Riassunto capitolo 13 de “I Promessi Sposi”

I promessi sposi, Capitolo 13: trama riassunto

La folla si dirige verso la casa del vicario di provvisione; quest’ultimo, terrorizzato, spranga porte e finestre e si rintana in soffitta, ma i rivoltosi raggiungono ben presto l’abitazione e cercano con ogni mezzo di abbattere la porta. “Il vicario! Il tiranno! L’affamatore! Lo vogliamo! vivo o morto!”, gridano inferociti.

Renzo si trova, volontariamente, nel bel mezzo dell’assalto alla casa del vicario. Pur convinto che l’uomo sia “la cagion principale della fame, il nemico de’ poveri”, non approva l’uso della violenza e l’idea che il vicario possa essere addirittura ucciso gli fa orrore. Dunque il suo obiettivo, nell’unirsi alla folla, è quello di essere d’aiuto a coloro che vogliono stemperare gli animi e salvare il funzionario dal linciaggio.

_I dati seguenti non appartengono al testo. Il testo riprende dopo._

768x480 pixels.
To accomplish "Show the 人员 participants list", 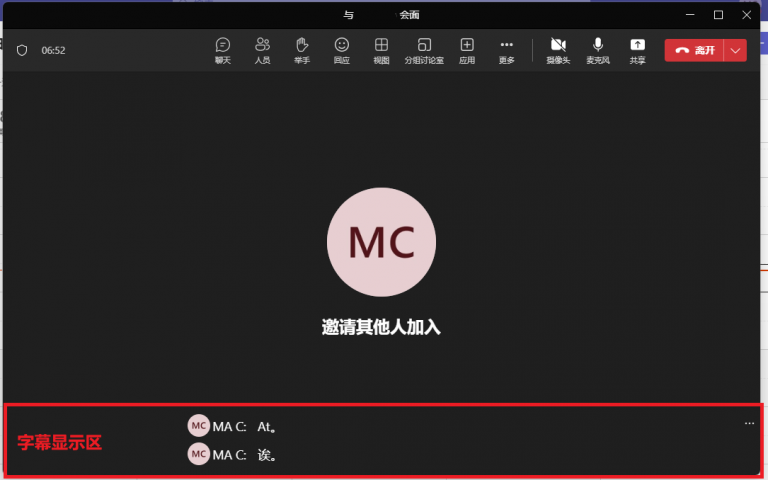I will tap(262, 50).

Nel frattempo sul luogo arrivano i soldati: l’ufficiale che li guida tentenna, incerto sul da farsi, e così la folla, che interpreta tali tentennamenti come timore, inizia a sbeffeggiarli, mentre i più continuano a cercare di demolire la porta di ingresso. Tra i rivoltosi emerge un vecchio che, brandendo un martello, una corda e dei chiodi, incita ad appendere il corpo del vicario alla porta, na volta ucciso. Queste parole fanno inorridire Renzo: “Oibò! vergogna!”, esclama, “Vergogna! Vogliam noi rubare il mestiere al boia? assassinare un cristiano? Come volete che Dio ci dia del pane, se facciamo di queste atrocità? Ci manderà de’ fulmini, e non del pane!”. Scambiato per una spia del vicario, Renzo sta per essere aggredito da alcuni dei rivoltosi, quando a un tatto si sente levarsi una voca che chiede alla folla di fare spazio per far passare una scala a pioli.

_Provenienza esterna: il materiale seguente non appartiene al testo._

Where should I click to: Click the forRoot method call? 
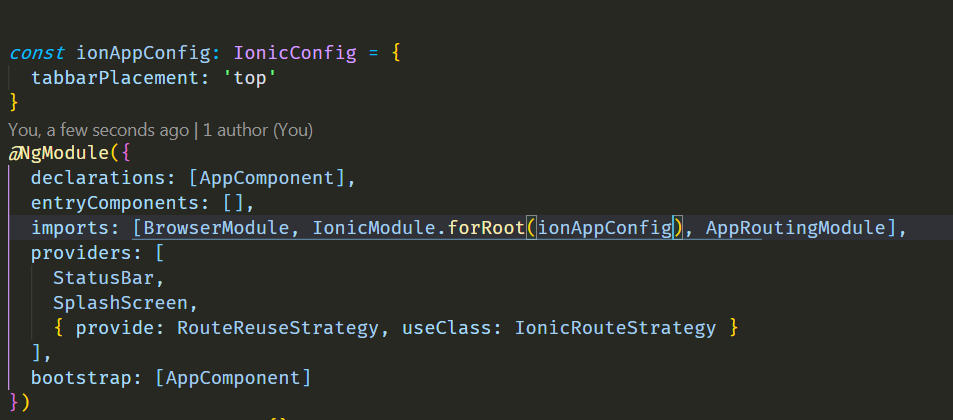486,228
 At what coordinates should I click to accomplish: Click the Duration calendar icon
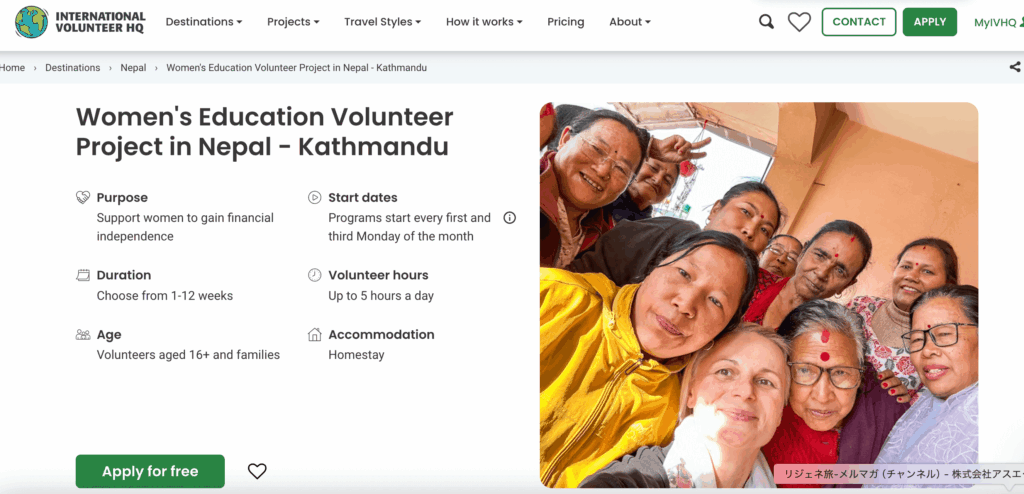click(83, 275)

Alcuni stanno infatti portando una lunga scala che dovrebbe servire per tentare di accedere alla casa del vicario attraverso una finestra. “I portatori, all’una e all’altra cima, e di qua e di là della macchina, urtati, scompigliati, divisi dalla calca, andavano a onde: uno, con la testa tra due scalini, e gli staggi sulle spalle, oppresso come sotto un giogo scosso, mugghiava; un altro veniva staccato dal carico con una spinta; la scala abbandonata picchiava spalle, braccia, costole”. Approfittando della confusione, Renzo cerca di allontanarsi.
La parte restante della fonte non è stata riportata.